701	  When the broadcast manager socket is bound to 'any' CAN interface (=> the
702	  interface index is set to zero) the configured receive filters apply to any
703	  CAN interface unless the sendto() syscall is used to overrule the 'any' CAN
704	  interface index. When using recvfrom() instead of read() to retrieve BCM
705	  socket messages the originating CAN interface is provided in can_ifindex.
706	
707	  4.2.1 Broadcast Manager operations
708	
709	  The opcode defines the operation for the broadcast manager to carry out,
710	  or details the broadcast managers response to several events, including
711	  user requests.
712	
713	  Transmit Operations (user space to broadcast manager):
714	
715	    TX_SETUP:   Create (cyclic) transmission task.
716	
717	    TX_DELETE:  Remove (cyclic) transmission task, requires only can_id.
718	
719	    TX_READ:    Read properties of (cyclic) transmission task for can_id.
720	
721	    TX_SEND:    Send one CAN frame.
722	
723	  Transmit Responses (broadcast manager to user space):
724	
725	    TX_STATUS:  Reply to TX_READ request (transmission task configuration).
726	
727	    TX_EXPIRED: Notification when counter finishes sending at initial interval
728	      'ival1'. Requires the TX_COUNTEVT flag to be set at TX_SETUP.
729	
730	  Receive Operations (user space to broadcast manager):
731	
732	    RX_SETUP:   Create RX content filter subscription.
733	
734	    RX_DELETE:  Remove RX content filter subscription, requires only can_id.
735	
736	    RX_READ:    Read properties of RX content filter subscription for can_id.
737	
738	  Receive Responses (broadcast manager to user space):
739	
740	    RX_STATUS:  Reply to RX_READ request (filter task configuration).
741	
742	    RX_TIMEOUT: Cyclic message is detected to be absent (timer ival1 expired).
743	
744	    RX_CHANGED: BCM message with updated CAN frame (detected content change).
745	      Sent on first message received or on receipt of revised CAN messages.
746	
747	  4.2.2 Broadcast Manager message flags
748	
749	  When sending a message to the broadcast manager the 'flags' element may
750	  contain the following flag definitions which influence the behaviour:
751	
752	    SETTIMER:           Set the values of ival1, ival2 and count
753	
754	    STARTTIMER:         Start the timer with the actual values of ival1, ival2
755	      and count.
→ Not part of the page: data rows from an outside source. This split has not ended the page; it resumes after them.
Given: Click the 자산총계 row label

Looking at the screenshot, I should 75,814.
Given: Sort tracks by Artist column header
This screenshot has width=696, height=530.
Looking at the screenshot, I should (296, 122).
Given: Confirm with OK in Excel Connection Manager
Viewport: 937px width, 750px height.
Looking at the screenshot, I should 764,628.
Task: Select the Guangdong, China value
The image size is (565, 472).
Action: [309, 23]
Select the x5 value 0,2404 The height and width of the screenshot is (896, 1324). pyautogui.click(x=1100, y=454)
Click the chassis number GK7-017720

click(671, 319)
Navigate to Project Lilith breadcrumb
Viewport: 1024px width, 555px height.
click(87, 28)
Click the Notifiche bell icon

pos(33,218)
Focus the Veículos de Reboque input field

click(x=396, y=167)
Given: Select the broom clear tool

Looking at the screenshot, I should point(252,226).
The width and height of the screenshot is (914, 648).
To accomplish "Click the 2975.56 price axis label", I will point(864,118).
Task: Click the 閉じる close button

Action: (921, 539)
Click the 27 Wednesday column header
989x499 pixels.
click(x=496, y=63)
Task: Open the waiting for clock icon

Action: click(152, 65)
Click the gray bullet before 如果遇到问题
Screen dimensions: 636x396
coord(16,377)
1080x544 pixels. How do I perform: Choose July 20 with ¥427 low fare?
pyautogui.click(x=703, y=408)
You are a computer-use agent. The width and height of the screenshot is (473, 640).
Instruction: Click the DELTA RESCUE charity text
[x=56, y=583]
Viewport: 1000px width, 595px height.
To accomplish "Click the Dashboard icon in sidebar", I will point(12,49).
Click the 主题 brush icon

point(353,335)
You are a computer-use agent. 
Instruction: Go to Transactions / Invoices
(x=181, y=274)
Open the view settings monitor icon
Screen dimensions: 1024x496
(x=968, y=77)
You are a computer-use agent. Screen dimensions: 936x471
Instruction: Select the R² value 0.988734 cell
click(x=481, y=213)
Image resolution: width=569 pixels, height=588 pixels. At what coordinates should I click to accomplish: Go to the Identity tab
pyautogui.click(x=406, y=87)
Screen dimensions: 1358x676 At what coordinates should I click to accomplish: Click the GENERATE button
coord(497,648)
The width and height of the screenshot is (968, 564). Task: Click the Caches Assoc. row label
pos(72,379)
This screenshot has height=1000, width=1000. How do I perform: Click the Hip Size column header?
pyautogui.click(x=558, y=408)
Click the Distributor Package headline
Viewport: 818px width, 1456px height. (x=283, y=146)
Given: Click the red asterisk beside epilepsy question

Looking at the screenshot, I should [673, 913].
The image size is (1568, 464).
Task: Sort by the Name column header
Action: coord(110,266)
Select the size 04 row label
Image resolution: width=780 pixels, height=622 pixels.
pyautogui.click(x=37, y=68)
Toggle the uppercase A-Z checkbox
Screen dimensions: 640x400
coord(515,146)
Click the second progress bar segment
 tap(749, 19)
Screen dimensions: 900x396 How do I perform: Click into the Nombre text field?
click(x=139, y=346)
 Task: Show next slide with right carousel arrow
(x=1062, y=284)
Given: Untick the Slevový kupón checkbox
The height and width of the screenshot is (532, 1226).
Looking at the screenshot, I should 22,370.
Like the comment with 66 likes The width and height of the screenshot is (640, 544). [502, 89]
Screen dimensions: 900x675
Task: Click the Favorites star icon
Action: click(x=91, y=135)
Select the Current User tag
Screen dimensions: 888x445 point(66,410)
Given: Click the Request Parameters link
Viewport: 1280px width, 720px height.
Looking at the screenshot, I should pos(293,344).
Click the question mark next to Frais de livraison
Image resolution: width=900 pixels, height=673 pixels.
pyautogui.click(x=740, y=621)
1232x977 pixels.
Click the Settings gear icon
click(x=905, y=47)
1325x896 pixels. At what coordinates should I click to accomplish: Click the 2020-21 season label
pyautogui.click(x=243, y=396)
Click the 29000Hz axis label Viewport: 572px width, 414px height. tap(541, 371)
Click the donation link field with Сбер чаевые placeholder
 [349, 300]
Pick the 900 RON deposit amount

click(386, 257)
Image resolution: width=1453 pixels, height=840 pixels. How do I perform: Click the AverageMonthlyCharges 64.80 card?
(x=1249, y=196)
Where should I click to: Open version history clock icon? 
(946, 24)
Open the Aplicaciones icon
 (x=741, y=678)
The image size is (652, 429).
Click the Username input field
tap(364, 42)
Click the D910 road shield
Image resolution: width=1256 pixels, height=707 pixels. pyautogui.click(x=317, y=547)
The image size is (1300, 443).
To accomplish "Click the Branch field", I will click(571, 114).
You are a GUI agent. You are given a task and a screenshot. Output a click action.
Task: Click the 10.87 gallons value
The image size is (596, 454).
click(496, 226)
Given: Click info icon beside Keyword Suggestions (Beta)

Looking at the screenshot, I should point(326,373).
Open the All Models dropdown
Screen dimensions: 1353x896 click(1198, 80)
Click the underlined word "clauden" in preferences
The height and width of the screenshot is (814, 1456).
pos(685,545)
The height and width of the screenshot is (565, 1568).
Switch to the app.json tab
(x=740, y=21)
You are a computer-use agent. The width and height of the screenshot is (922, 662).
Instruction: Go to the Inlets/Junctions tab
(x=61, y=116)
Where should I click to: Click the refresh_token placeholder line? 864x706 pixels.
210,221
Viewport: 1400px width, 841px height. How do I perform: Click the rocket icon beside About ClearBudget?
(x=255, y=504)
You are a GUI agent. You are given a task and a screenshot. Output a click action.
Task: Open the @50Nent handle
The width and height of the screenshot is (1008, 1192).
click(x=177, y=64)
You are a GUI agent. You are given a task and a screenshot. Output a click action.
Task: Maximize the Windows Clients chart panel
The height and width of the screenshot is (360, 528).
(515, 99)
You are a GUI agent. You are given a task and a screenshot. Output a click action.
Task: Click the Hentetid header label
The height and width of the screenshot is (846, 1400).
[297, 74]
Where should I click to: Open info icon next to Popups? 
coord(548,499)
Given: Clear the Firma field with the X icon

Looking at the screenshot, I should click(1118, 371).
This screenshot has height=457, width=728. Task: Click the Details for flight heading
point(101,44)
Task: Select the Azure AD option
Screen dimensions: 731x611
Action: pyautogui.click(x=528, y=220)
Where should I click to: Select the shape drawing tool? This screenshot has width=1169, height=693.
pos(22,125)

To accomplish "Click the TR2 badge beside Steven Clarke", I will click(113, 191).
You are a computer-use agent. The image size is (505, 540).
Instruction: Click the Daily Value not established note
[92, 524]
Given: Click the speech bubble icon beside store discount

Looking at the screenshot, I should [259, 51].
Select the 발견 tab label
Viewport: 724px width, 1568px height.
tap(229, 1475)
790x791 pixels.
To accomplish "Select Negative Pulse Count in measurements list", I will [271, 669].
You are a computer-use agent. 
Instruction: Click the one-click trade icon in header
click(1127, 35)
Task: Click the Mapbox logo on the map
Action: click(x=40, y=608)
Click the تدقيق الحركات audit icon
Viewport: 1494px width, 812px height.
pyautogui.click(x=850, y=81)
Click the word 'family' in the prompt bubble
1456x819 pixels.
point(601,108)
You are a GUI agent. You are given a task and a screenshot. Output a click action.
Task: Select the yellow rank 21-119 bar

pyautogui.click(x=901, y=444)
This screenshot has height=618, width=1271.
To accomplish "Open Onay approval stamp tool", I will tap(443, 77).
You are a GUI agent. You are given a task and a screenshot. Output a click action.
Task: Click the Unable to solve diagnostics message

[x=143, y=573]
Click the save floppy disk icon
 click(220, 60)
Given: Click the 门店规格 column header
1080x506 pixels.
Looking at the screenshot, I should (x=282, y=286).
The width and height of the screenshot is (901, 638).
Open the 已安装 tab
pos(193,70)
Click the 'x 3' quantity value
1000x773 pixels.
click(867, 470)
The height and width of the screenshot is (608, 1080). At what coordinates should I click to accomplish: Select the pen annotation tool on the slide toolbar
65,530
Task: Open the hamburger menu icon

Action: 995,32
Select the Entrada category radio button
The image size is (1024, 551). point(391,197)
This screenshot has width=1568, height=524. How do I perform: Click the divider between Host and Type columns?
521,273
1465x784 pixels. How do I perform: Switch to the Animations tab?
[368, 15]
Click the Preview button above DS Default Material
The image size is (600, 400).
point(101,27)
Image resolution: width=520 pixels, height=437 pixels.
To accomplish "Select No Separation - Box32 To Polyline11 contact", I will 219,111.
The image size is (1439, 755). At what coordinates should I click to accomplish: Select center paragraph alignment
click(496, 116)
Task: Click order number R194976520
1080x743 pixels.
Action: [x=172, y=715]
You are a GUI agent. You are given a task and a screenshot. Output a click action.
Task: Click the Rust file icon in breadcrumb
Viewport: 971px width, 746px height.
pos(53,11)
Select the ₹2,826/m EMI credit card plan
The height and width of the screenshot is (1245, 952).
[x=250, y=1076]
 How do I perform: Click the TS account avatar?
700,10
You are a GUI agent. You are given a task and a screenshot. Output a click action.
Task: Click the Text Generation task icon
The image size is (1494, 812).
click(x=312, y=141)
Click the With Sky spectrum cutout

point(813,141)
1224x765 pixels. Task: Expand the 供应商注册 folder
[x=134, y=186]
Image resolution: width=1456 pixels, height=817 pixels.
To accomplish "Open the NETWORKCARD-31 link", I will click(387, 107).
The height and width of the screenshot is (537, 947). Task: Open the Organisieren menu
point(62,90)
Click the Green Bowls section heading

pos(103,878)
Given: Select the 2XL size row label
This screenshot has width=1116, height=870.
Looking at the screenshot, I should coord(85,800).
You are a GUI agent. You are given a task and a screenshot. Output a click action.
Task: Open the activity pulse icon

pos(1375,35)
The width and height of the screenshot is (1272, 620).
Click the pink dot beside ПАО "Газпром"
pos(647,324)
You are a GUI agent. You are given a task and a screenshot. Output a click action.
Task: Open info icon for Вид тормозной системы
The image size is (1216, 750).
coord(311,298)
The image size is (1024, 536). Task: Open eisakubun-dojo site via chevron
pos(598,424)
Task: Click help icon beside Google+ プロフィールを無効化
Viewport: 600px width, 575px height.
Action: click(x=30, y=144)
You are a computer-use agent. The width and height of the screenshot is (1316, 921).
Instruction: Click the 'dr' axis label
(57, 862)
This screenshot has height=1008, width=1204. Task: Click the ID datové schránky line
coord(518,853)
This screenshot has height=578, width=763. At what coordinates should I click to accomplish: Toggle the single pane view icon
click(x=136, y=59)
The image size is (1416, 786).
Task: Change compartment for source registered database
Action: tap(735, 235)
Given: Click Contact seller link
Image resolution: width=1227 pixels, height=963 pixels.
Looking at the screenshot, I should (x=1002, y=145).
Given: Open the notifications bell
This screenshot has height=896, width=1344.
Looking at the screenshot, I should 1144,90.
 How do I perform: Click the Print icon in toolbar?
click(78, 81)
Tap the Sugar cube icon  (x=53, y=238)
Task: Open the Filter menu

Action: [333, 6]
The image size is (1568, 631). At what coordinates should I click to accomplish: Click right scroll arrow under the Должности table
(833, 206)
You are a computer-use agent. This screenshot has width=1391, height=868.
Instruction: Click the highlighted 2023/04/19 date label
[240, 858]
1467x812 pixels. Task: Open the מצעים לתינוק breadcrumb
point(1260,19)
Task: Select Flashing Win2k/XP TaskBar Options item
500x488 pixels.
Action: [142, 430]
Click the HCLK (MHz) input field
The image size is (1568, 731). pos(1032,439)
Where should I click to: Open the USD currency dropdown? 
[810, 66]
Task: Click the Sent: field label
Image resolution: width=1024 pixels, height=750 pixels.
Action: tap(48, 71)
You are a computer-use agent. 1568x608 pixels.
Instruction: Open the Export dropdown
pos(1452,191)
Starting the timer leads simultaneously to emit a CAN frame.
756	
757	    TX_COUNTEVT:        Create the message TX_EXPIRED when count expires
758	
759	    TX_ANNOUNCE:        A change of data by the process is emitted immediately.
760	
761	    TX_CP_CAN_ID:       Copies the can_id from the message header to each
762	      subsequent frame in frames. This is intended as usage simplification. For
763	      TX tasks the unique can_id from the message header may differ from the
764	      can_id(s) stored for transmission in the subsequent struct can_frame(s).
765	
766	    RX_FILTER_ID:       Filter by can_id alone, no frames required (nframes=0).
767	
768	    RX_CHECK_DLC:       A change of the DLC leads to an RX_CHANGED.
769	
770	    RX_NO_AUTOTIMER:    Prevent automatically starting the timeout monitor.
771	
772	    RX_ANNOUNCE_RESUME: If passed at RX_SETUP and a receive timeout occurred, a
773	      RX_CHANGED message will be generated when the (cyclic) receive restarts.
774	
775	    TX_RESET_MULTI_IDX: Reset the index for the multiple frame transmission.
776	
777	    RX_RTR_FRAME:       Send reply for RTR-request (placed in op->frames[0]).
778	
779	  4.2.3 Broadcast Manager transmission timers
780	
781	  Periodic transmission configurations may use up to two interval timers.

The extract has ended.